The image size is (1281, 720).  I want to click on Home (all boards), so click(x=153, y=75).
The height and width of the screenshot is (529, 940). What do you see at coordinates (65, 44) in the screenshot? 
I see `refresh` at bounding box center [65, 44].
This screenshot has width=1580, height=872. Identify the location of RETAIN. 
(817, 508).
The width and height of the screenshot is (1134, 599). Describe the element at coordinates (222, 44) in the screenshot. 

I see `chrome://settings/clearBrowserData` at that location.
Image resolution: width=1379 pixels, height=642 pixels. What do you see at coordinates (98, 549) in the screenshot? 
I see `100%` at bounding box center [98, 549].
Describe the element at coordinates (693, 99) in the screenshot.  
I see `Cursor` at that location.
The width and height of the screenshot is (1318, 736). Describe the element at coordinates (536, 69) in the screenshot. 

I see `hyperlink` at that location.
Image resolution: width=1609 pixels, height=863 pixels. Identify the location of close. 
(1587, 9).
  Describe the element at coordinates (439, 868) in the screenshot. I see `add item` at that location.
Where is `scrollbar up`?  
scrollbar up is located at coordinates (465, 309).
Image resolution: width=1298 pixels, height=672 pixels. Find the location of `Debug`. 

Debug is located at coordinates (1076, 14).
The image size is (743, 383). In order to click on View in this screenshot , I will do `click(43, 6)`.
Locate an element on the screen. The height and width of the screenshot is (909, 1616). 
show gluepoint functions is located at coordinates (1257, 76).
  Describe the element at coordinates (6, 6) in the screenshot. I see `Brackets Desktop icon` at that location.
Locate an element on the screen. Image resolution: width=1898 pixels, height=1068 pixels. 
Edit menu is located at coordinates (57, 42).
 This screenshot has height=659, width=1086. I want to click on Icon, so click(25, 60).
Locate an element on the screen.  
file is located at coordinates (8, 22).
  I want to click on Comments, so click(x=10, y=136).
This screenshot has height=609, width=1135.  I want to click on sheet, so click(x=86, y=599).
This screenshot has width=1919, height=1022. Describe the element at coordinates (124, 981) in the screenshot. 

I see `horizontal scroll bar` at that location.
=-=-=
> [Work to do] Copy out, without changes, the lines of the material above, starting at the line that contains "The height and width of the screenshot is (529, 940)." and ending at the line that contains "(817, 508).". Include both of those lines.

> [Written answer]
The height and width of the screenshot is (529, 940). What do you see at coordinates (65, 44) in the screenshot? 
I see `refresh` at bounding box center [65, 44].
This screenshot has width=1580, height=872. Identify the location of RETAIN. 
(817, 508).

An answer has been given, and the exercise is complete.